- Poster
- Directed by: Ramesh Talwar
- Written by: Javed Akhtar (dialogue)
- Screenplay by: Javed Akhtar
- Produced by: Yash Johar
- Starring: Ashok Kumar Dilip Kumar Rishi Kapoor Amrita Singh
- Cinematography: Jehangir Choudhary Jal Mistry
- Edited by: Waman Bhonsle Gurudutt Shirali
- Music by: R. D. Burman
- Production company: Dharma Productions
- Release date: 28 September 1984;
- Country: India
- Language: Hindi

= Duniya (1984 film) =

Duniya ( The World) is a 1984 Indian Hindi-language action film directed by Ramesh Talwar, starring Ashok Kumar, Dilip Kumar, Rishi Kapoor, Amrita Singh in lead roles. The music was composed by R. D. Burman.

==Plot==
Mohan Kumar is an honest and conscientious man working as the General Manager of a shipping company owned by his friend, Dinesh. Dinesh is a widower and his daughter, Roma is attached to Mohan Kumar, his wife Sumitra and young son Ravi. Jugal Kishore, Bhandari and Balwant, who work under Mohan Kumar, are into smuggling. When Mohan Kumar learns of their activities, the three men murder Dinesh and deviously frame Mohan Kumar for it. Mohan Kumar is helpless. Unable to prove his innocence in court, he is sentenced to a 14-year jail term. Around the same time his wife gets killed in an accident.

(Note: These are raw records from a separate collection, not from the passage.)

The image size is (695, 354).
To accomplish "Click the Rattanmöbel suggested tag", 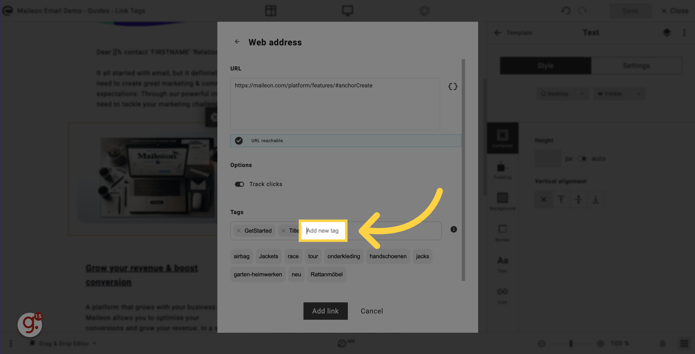I will tap(326, 274).
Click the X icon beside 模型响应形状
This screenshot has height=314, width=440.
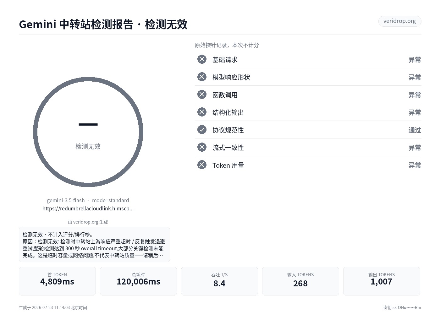(202, 77)
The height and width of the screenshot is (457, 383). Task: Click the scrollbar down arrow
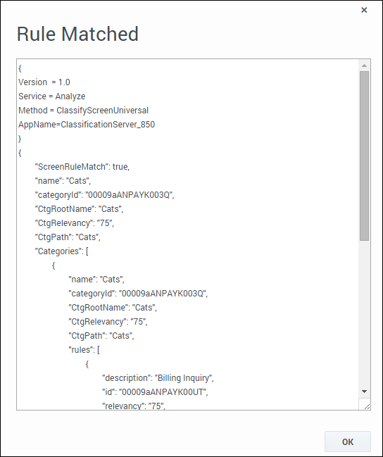[x=365, y=392]
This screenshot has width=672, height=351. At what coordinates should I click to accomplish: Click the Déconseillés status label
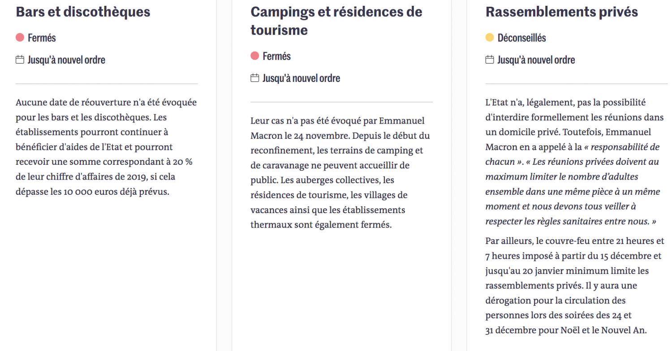point(521,38)
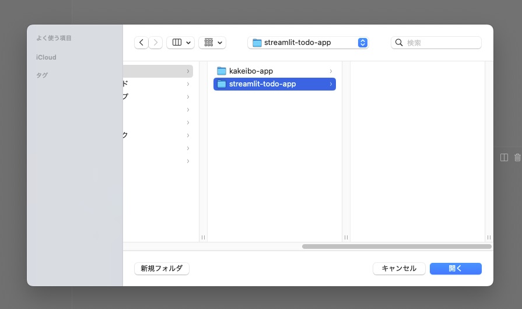Expand the streamlit-todo-app row chevron
This screenshot has width=522, height=309.
331,84
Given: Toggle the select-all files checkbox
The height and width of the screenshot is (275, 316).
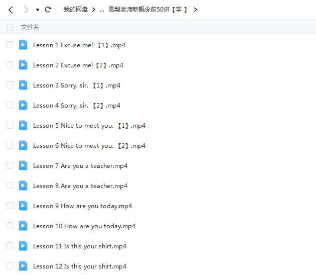Looking at the screenshot, I should pos(10,27).
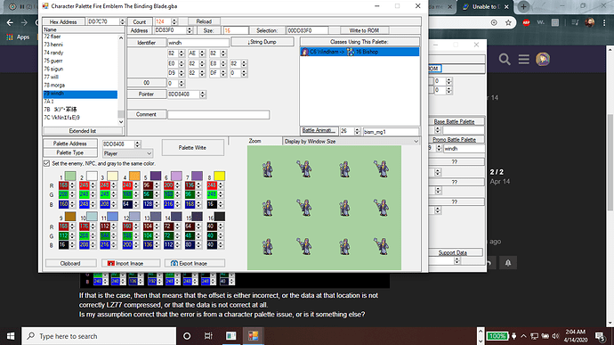Bookmark the page using the star icon

[x=508, y=22]
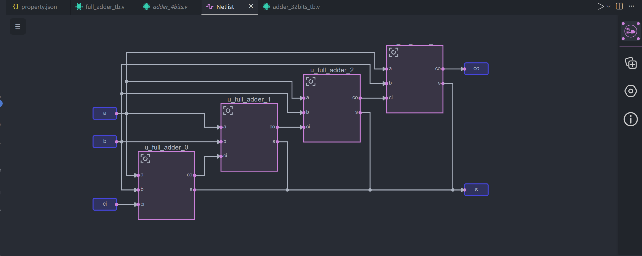Image resolution: width=642 pixels, height=256 pixels.
Task: Focus into u_full_adder_0 module icon
Action: [145, 159]
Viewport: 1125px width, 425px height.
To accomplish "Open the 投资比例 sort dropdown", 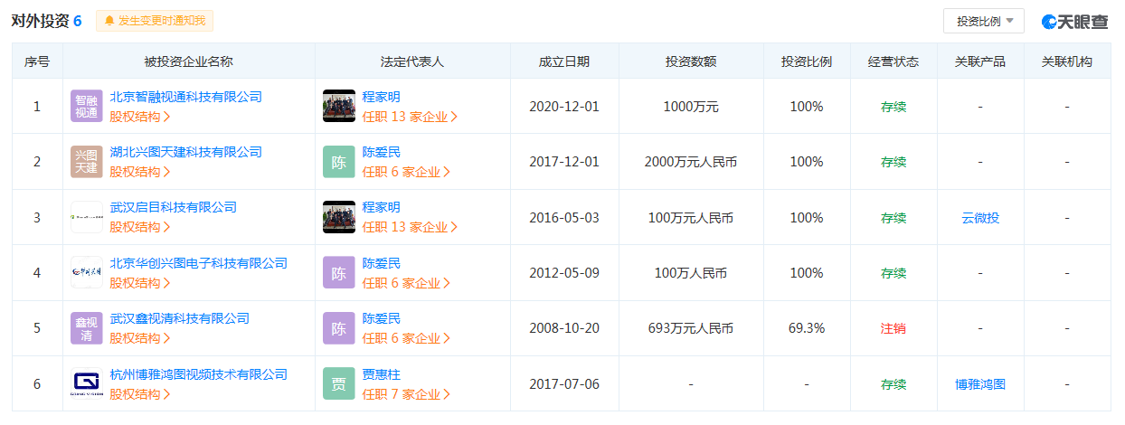I will coord(983,21).
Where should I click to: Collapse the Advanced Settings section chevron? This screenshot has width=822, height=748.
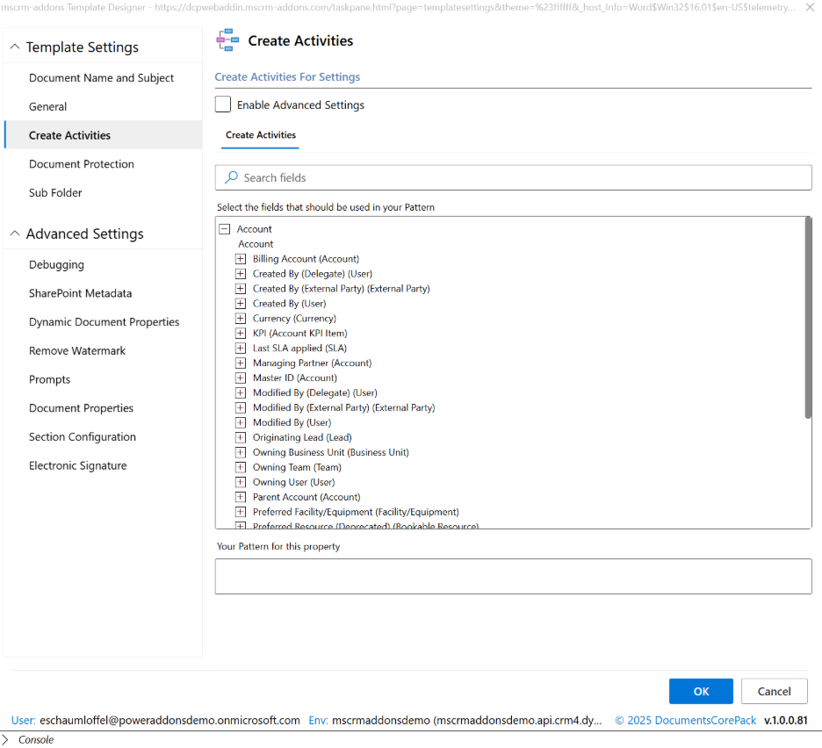(14, 234)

After serving the jail term Mohan Kumar takes help from Puri whose life he had saved in prison, to take revenge on the three villains. Puri has connections with the under-world. While Mohan Kumar is also unable to trace his son Ravi, he comes across Roma who lives with her wayward uncle Jagdish, a mean alcoholic. Unknown to Mohan Kumar, his lost son Ravi has joined Jugal Kishore and his gang. By a turn of circumstances Ravi meets Roma and saves the life of Mohan Kumar. Mohan Kumar feels an unexplained affection for Ravi. Roma and Ravi fall in love.

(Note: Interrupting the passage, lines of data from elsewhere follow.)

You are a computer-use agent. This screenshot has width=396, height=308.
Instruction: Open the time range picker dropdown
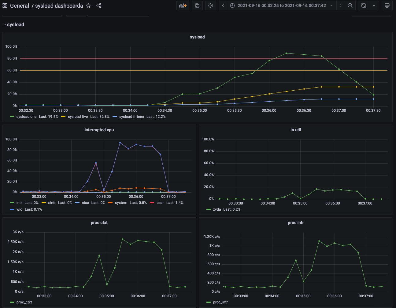pyautogui.click(x=281, y=5)
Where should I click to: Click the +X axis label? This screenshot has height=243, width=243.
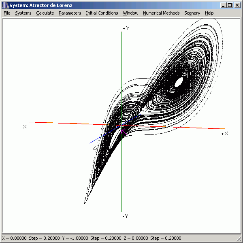[224, 134]
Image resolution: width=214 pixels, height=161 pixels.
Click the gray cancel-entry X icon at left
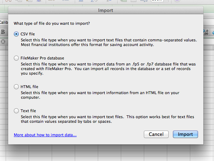3,42
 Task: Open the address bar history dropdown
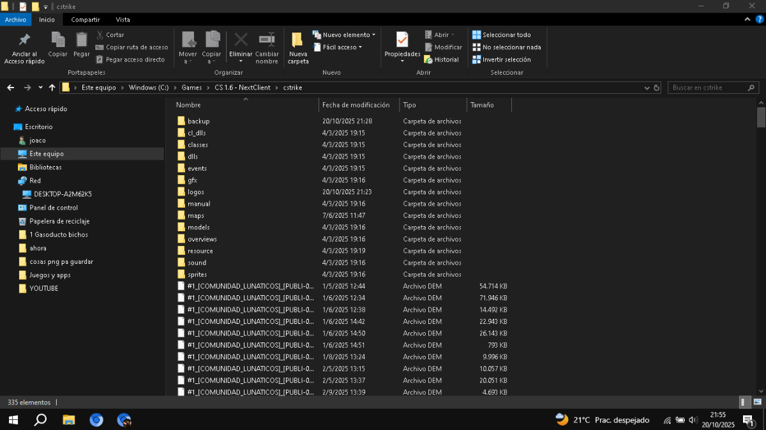647,88
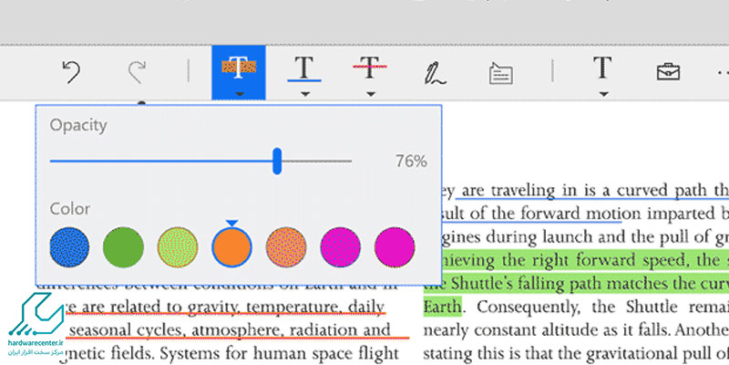Open the briefcase toolbox icon
Viewport: 729px width, 365px height.
[x=669, y=72]
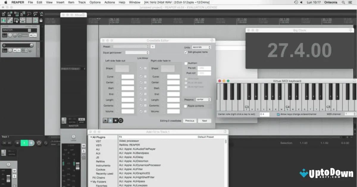The width and height of the screenshot is (357, 187).
Task: Select the REAPER record button in transport
Action: click(39, 143)
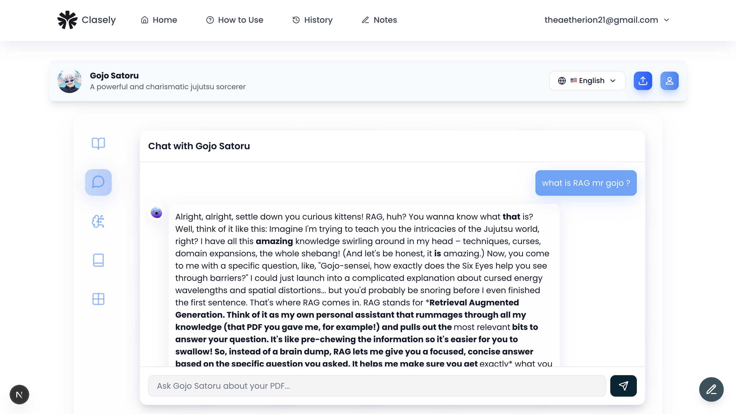The height and width of the screenshot is (414, 736).
Task: Expand the English language dropdown
Action: 587,81
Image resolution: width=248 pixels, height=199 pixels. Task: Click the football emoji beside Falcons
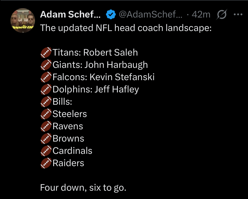[46, 77]
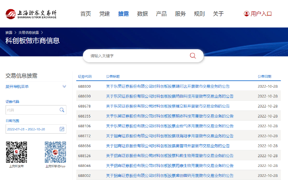Select the date range field

point(31,129)

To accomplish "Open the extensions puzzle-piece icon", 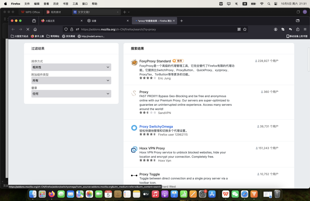I will point(298,29).
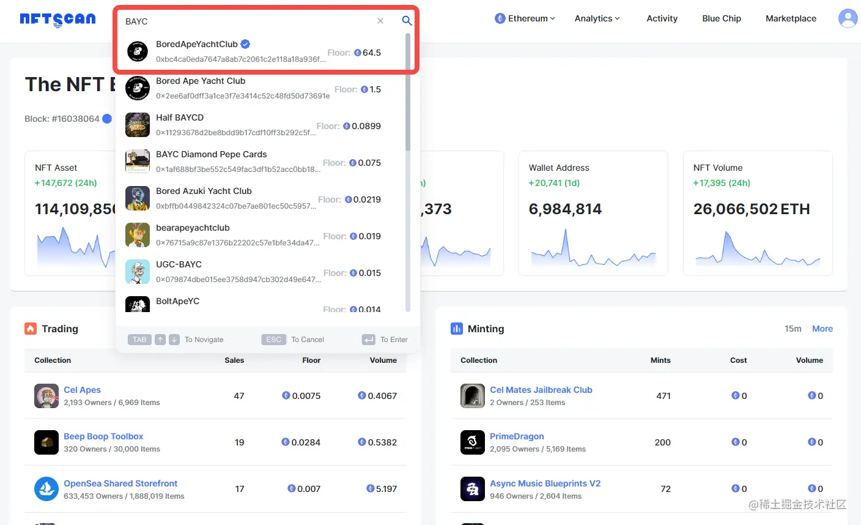The image size is (861, 525).
Task: Click the NFTScan logo
Action: coord(57,20)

When Mohan Kumar plans Bhandari's death, Jugal Kishore and Balwant assign Ravi to kill Mohan Kumar. Unable to do so, Ravi falls off the roof, and is ironically saved by Mohan Kumar. Kabir, one of Puri's henchmen, finds Ravi's gun. Suspicious, he spies on Ravi and finds out his connection to JK and Balwant. Mohan Kumar is enraged.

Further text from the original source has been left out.